## Work instruction:
Reproduce verbatim only the lines from the one containing "READING LIFE (522, 218)" through the last line below, both included.

Collected data
########

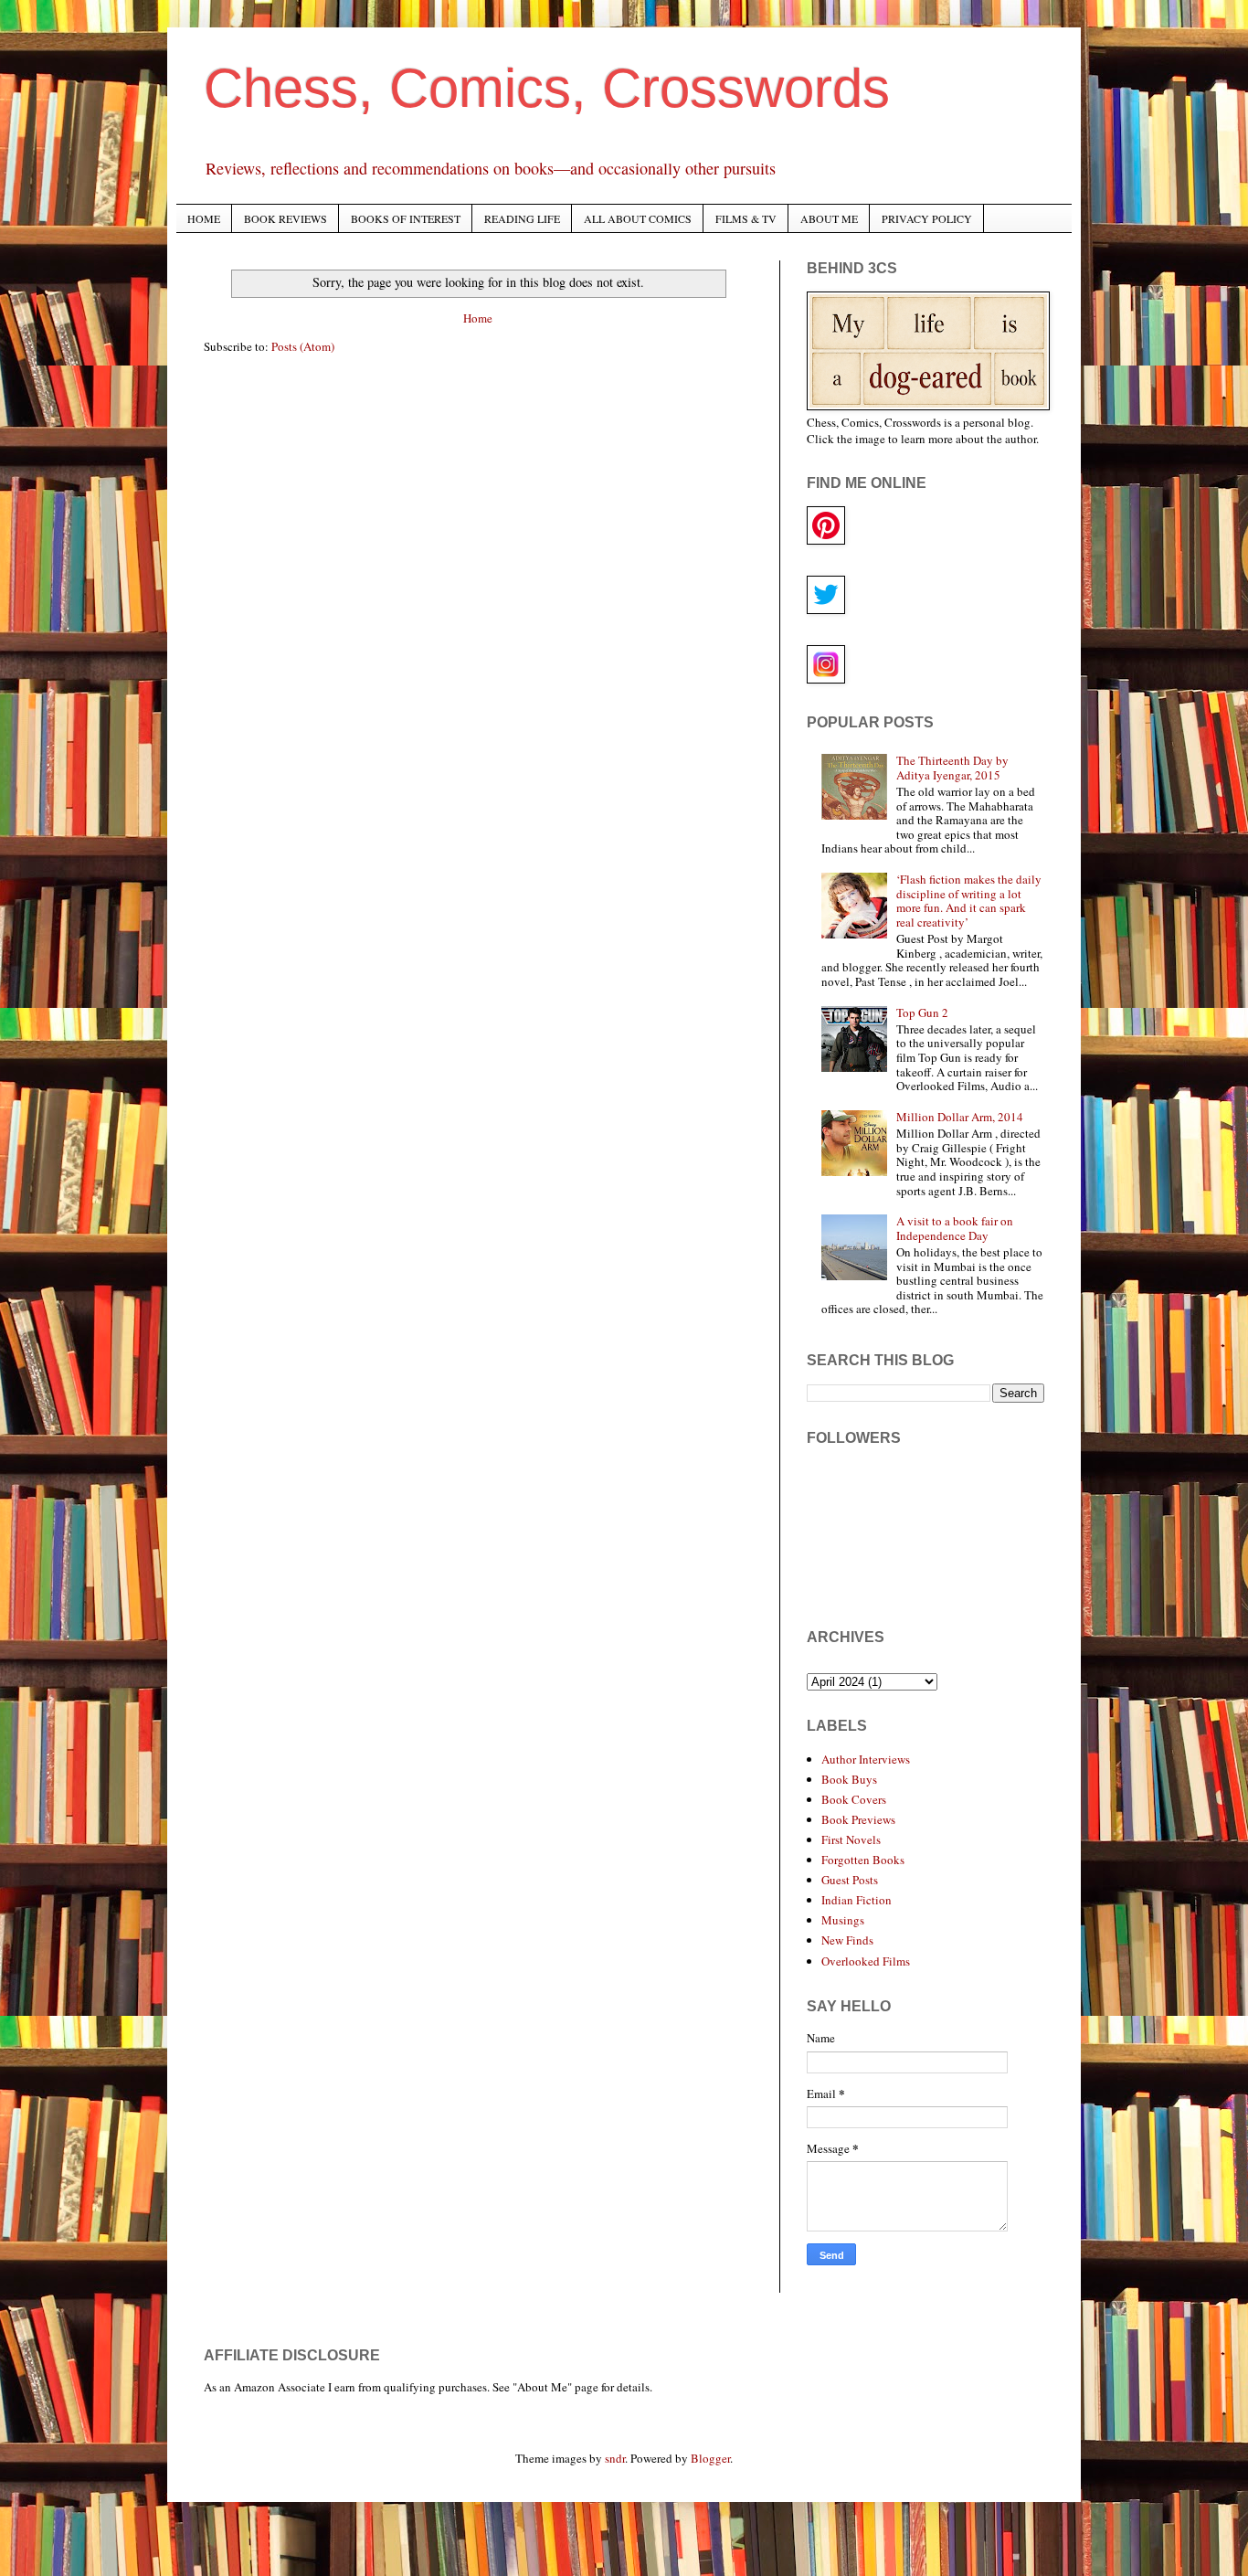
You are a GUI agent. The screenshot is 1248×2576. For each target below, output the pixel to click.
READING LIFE (522, 218)
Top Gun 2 (922, 1012)
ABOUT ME (829, 218)
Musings (842, 1920)
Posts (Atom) (302, 346)
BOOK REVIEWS (285, 218)
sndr (615, 2458)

########

## Solution to this task:
READING LIFE (522, 218)
Top Gun 2 (922, 1012)
ABOUT ME (829, 218)
Musings (842, 1920)
Posts (Atom) (302, 346)
BOOK REVIEWS (285, 218)
sndr (615, 2458)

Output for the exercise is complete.